On the pitch he’s always had guts and fantastic leadership ability. Who else in the modern game compares? Terry Butcher maybe? Bryan Robson? Few if any others are even in the same league. George Graham’s tactics may have stifled Tony’s development as a footballer, but there is one thing I do agree with George on: TA should easily have beaten Bobby Moore’s 108 caps, and some of the selection decisions taken by successive England managers have been ludicrous. Fewer than a third of TA’s 60-odd England appearances were as captain, but he always acted as though he was wearing the armband, and his teammates respected him for it.
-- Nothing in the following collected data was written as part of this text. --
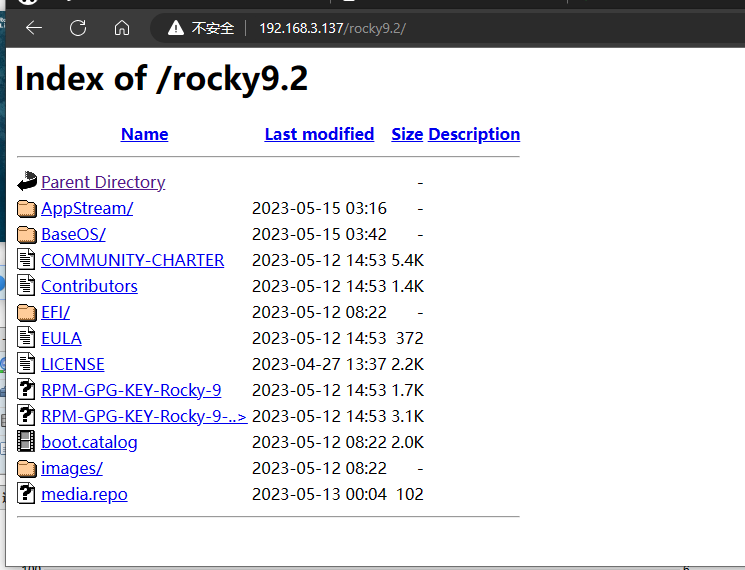The height and width of the screenshot is (570, 745).
Task: Click the AppStream folder icon
Action: click(x=27, y=208)
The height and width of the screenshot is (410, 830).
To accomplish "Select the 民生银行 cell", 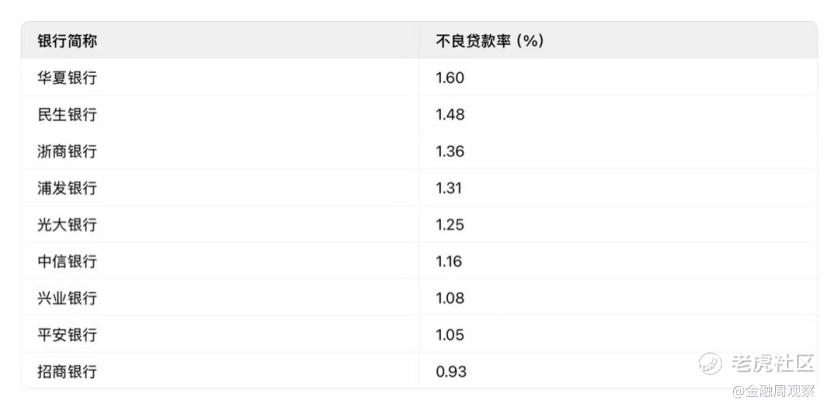I will pos(68,114).
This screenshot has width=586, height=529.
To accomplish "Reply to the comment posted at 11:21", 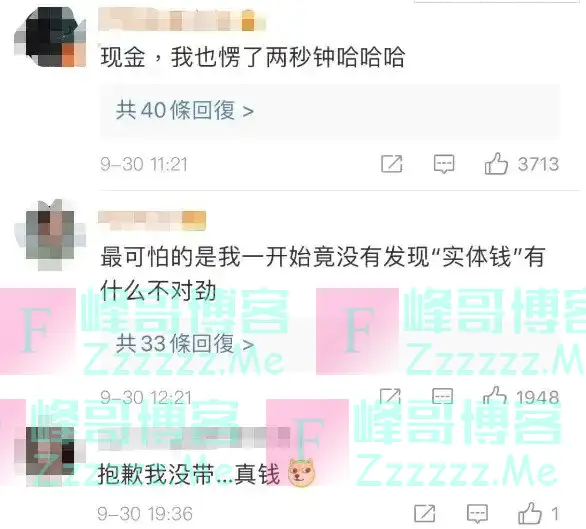I will (444, 164).
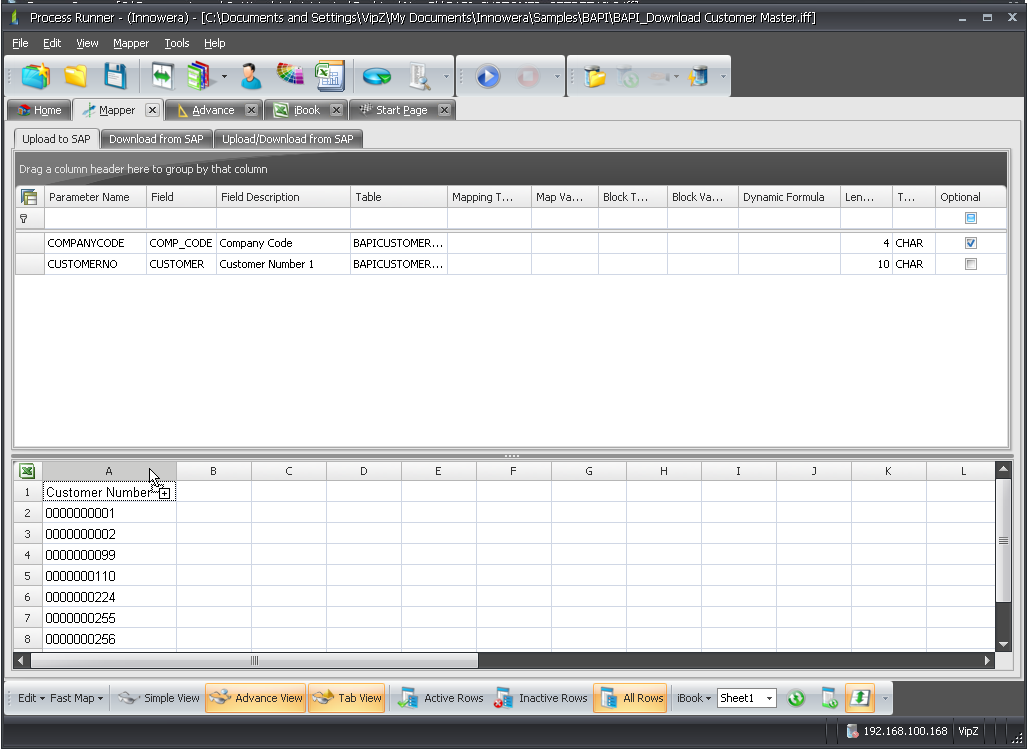1027x750 pixels.
Task: Click the blue Run play button
Action: point(487,76)
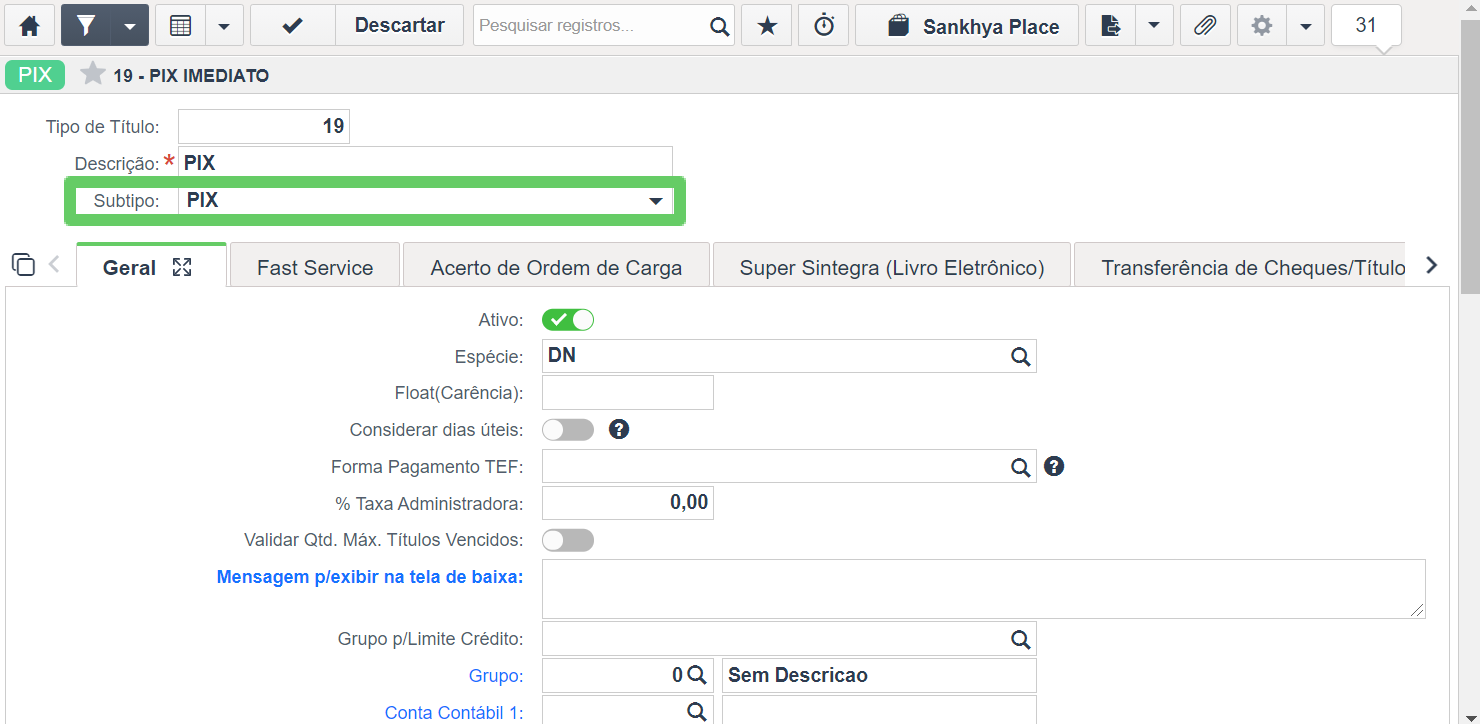Open attachments paperclip icon
The height and width of the screenshot is (724, 1480).
tap(1205, 26)
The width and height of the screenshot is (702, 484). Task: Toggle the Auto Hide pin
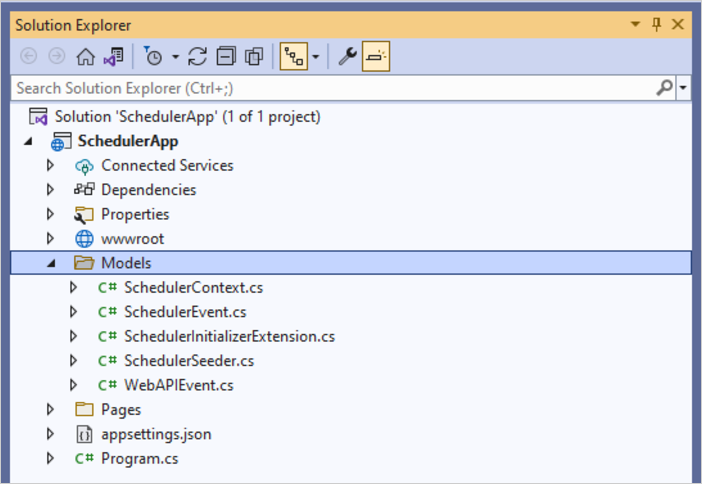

His maturity as a person since he gave up the booze has also seen him grow further in stature on the pitch. He doesn’t argue and shout at referees any more, and he’s still a great defender. Perhaps never world class like Moore, but not far off. He’s still my preferred choice above Sol, Martin and Matthew, and, er, Igors, Oleg and the Grimster. Maybe he’s starting to slow down a little but his positional sense is impeccable and he marshals a back line as no one else can. Occasionally he does mis-time a tackle, usually against a small nippy forward – I always used to worry when Dean Saunders ran at him – after which he’ll make his trademark “He dived, ref” gesture of hands pointing forward and moving downwards in a small arc. He probably uses this hand signal more than the traditional arm in the air nowadays.
I personally also love the way that Tony is a Gooner in a way that no player has been since Charlie George. I have many fantastic memories of matches he’s played in and trophies he’s lifted on behalf of us all. The single best moment is probably his goal against Everton to seal the Double in ’98, but the winner against Spurs in the ’93 Cup semi comes close. I love it that he says Nayim’s goal was made worse by him being ex-Tottenham, and that he’s never wanted to play for anybody else.
Arsène Wenger has clearly had a big influence on Tony, undoubtedly extending his top level career. However, the signs are that this will be his last season, as age and the abuse he’s given his body finally seem to be catching up with him. But Arsène is a genius at getting the best from players and a master of persuasion, so perhaps we can still hope for one more year from the captain. Either way, there are few players whose service to one club merits so much as a tin of Quality Street these days never mind a second testimonial, so if this is the end then it’s a fair place to stop. I can think of no one more deserving, and I just hope he’s lifted two more trophies by the time you read this. TA has outlasted seven managers in his time, including caretakers, and to do that at one top flight club must be a record in itself. In many ways I don’t think we’ll see his like again. Good luck, Tony Adams, and thank you.